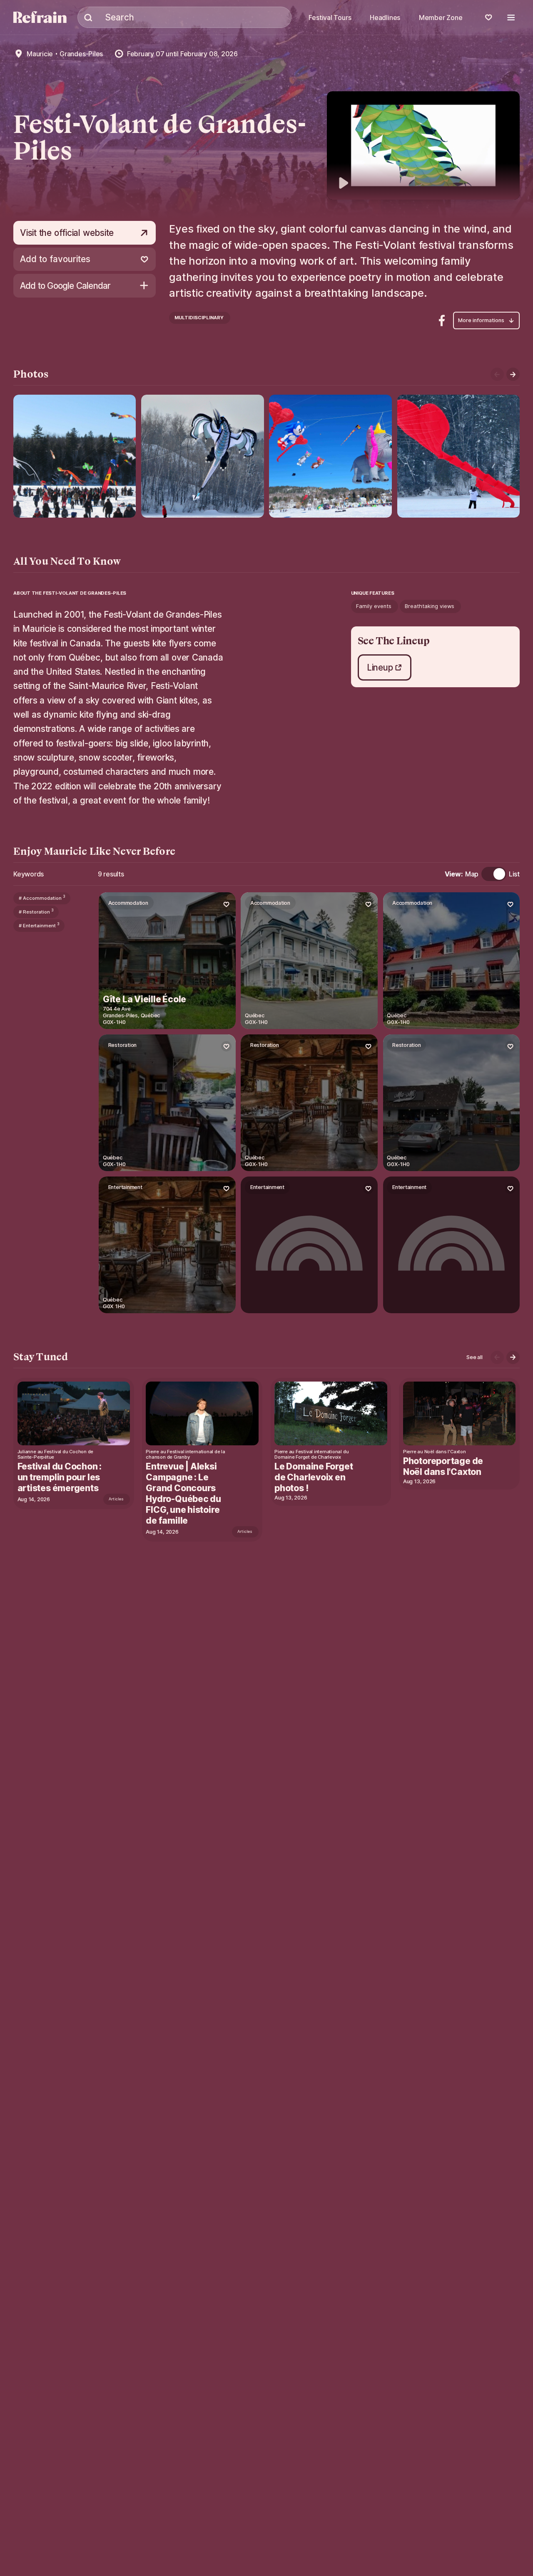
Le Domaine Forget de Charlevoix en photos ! (313, 1477)
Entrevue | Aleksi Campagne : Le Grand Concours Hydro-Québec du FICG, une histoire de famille (183, 1493)
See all (474, 1357)
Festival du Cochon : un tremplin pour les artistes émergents (59, 1477)
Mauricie (40, 54)
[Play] (423, 145)
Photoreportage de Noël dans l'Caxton (443, 1466)
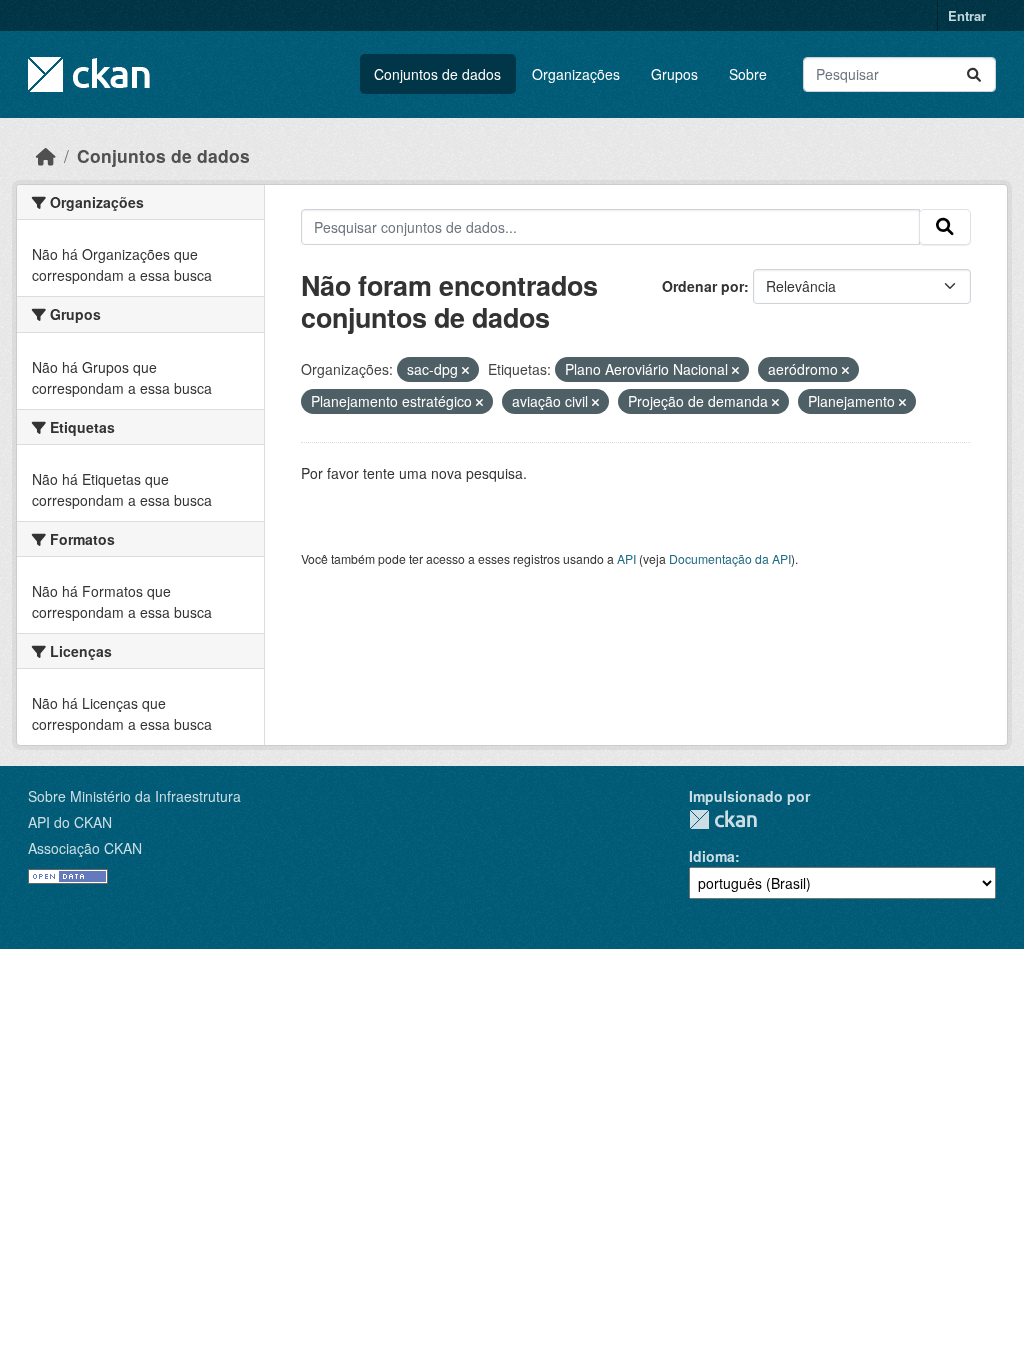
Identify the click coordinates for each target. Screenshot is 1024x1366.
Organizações (576, 74)
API (626, 558)
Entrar (967, 15)
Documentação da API (730, 558)
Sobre (748, 74)
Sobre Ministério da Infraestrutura (134, 796)
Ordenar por (703, 286)
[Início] (46, 155)
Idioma (712, 856)
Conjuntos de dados (437, 74)
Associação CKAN (85, 848)
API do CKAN (70, 822)
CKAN (723, 819)
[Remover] (465, 370)
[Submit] (974, 74)
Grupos (674, 74)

▬▬▬

• PROBLEM: Restate the records above word for word, without the pictures.

• COMPLETED TASK:
Le Domaine Forget de Charlevoix en photos ! (313, 1477)
Entrevue | Aleksi Campagne : Le Grand Concours Hydro-Québec du FICG, une histoire de famille (183, 1493)
See all (474, 1357)
Festival du Cochon : un tremplin pour les artistes émergents (59, 1477)
Mauricie (40, 54)
[Play] (423, 145)
Photoreportage de Noël dans l'Caxton (443, 1466)
Identify the click coordinates for each target. Screenshot is 1024x1366.
Organizações (576, 74)
API (626, 558)
Entrar (967, 15)
Documentação da API (730, 558)
Sobre (748, 74)
Sobre Ministério da Infraestrutura (134, 796)
Ordenar por (703, 286)
[Início] (46, 155)
Idioma (712, 856)
Conjuntos de dados (437, 74)
Associação CKAN (85, 848)
API do CKAN (70, 822)
CKAN (723, 819)
[Remover] (465, 370)
[Submit] (974, 74)
Grupos (674, 74)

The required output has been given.